Salimos. El barrio olía a pan recién horneado y a cilantro —sí, lo sé, divide familias—. El cielo jugaba a ser lienzo, y por primera vez en mucho tiempo sentí que yo no era la mancha, sino la línea. Subimos al carro. Ana practicó su nuevo deporte: agarrarme el mechón suelto y reírse como si yo fuera el mejor juguete.
El coliseo del instituto siempre me había parecido demasiado grande. Ese día se me encogió y me abrazó. Padres, abuelas, amigos y enemigos convertidos en espectadores. La psicóloga repartía pañuelos como si fueran diplomas. La rectora, con voz de locutora, anunciaba nombres y el eco repetía dos veces cada logro.
Busqué con la mirada una cara conocida y la encontré sin esfuerzo. Alexander, con una bolsa de panadería. Me levantó la bolsa como quien muestra un trofeo. Entendí el mensaje sin palabras: no venía con discursos, venía con pan. Me acerqué. Nos miramos. A veces uno tiene que atravesar el puente del ridículo para llegar al territorio de la verdad.
—¿Hiciste fila? —le dije, porque empezar por el pan era más fácil que empezar por las culpas.
—¿Crees que llegué temprano por ti? —intentó bromear, pero la comisura de la boca le tembló—. Llegué por el dos por uno.
Reímos. Se nos aflojaron tres nudos de golpe. Caminamos hasta una banca. Detrás de nosotros, Yoongi saludó con un gesto mínimo, ese que significa “estoy, pero no invado”. Seokjin me hizo una mueca de modelo en pasarela y casi me saca un “no me hagas reír que lloro”.
—Traje cosas de limón —dijo Alexander, abriendo la bolsa como si revelara una sorpresa—. Son tus favoritas.
—Me espías, entonces —acusé.
—Te escucho —corrigió, serio—. Estoy aprendiendo.
Nos quedamos un momento en esa palabra: aprender. La gente cree que el perdón es una palanca. Es más bien un músculo cansado que se fortalece con repeticiones pequeñas y sin foto. Alexander no me pidió que borrara lo que pasó. Me contó que dejó de jugar con quienes jugaban conmigo, que la terapia lo estaba asustando para bien, que su madre le dijo que la lealtad no es “quedar bien” sino “hacer bien”, que la culpa sirve únicamente si empuja a reparar.
—No sé si algún día baje la deuda —admitió—. Pero puedo pagar la cuota de hoy.
—La de hoy es estar aquí sin hacer show —le dije, agarrándole la mano un segundo—. Y traer limón.
Me sonrió con alivio. A veces somos simples: un gesto y medio pan arreglan mejor que veinte párrafos.

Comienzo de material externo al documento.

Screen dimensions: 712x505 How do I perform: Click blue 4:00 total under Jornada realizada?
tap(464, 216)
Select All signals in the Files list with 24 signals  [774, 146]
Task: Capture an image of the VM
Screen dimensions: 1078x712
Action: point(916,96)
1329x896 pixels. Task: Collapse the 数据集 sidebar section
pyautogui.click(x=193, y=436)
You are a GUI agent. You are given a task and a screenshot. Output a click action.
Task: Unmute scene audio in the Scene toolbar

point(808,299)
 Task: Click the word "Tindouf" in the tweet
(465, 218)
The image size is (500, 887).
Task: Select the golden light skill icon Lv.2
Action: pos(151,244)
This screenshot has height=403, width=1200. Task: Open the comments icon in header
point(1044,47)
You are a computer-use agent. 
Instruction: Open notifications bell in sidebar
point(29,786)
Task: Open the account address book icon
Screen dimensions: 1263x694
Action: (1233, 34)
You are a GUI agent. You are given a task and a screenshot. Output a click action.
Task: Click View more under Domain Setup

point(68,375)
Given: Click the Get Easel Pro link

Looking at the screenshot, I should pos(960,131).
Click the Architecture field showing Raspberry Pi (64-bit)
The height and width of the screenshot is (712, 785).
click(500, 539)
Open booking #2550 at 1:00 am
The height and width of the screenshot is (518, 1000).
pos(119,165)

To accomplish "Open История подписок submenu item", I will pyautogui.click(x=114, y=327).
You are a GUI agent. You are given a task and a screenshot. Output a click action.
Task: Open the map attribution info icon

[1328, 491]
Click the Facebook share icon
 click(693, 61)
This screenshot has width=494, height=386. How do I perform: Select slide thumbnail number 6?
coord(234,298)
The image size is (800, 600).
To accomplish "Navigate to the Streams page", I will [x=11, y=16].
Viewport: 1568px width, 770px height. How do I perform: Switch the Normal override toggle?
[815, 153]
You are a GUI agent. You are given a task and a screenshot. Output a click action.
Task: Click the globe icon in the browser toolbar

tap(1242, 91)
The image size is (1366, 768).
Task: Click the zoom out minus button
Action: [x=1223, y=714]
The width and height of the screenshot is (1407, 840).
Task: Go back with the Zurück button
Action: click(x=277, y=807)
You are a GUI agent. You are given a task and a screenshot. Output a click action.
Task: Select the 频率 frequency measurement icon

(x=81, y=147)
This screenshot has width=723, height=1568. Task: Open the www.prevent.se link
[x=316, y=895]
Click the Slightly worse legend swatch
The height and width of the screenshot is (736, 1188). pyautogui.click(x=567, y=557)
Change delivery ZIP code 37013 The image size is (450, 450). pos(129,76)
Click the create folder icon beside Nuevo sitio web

Nos interrumpió el altavoz. Llamaron mi nombre. Danna chilló como si fuera compactadora de felicidad. Alejandro me aplaudió con ambas manos encima de la cabeza. Yo caminé al frente con el corazón corriendo y las piernas en negociaciones. La rectora me entregó la mención. “Por excelencia académica y resiliencia ejemplar”. No me gustan las medallas que convierten el dolor en medalla, pero que el instituto supiera nombrar lo que pasé —sin espectáculo— me hizo sentir vista.
—Heliana —me dijo la rectora, ya sin micrófono—, sigue escuchándote. Ahí está tu brújula.
“Escucharme”. Casi río. Pensé en lo lejos que había llegado el eco de aquella frase.
Volví a mi puesto. Danna lloró sin disimulo. Alejandro pidió pañuelos como quien pide agua en un maratón. Ana se durmió rendida después del grito. La ceremonia siguió su curso de nombres y fotos que luego alguien imprimirá mal cortadas.
Yo no vi a Mateo. No me hizo falta verlo para saberlo. En algún lugar, en algún borde, el piano sonó. No en el coliseo: en mí. Un remate de acordes que reconocería aunque los tocaran con cucharas. No me levanté a buscarlo. No me quedé congelada para que me encontrara. Cuando el corazón reconoce una melodía, no hace falta salir corriendo. Me di ese lujo: quedarme, sentir, no perseguir.
Después de la ceremonia, Danna decidió que había que “celebrar con carbohidratos”. Fuimos a un restaurante pequeño donde el menú parecía un poema de abuela: sopa, sudado, arroz con leche. Alejandro preguntó si aceptaban riñones como forma de pago “por si acaso”, el mesero dijo que aceptaban sonrisas, yo puse una grande —por mí y por todos mis compañeros— y nos trajeron tres porciones generosas.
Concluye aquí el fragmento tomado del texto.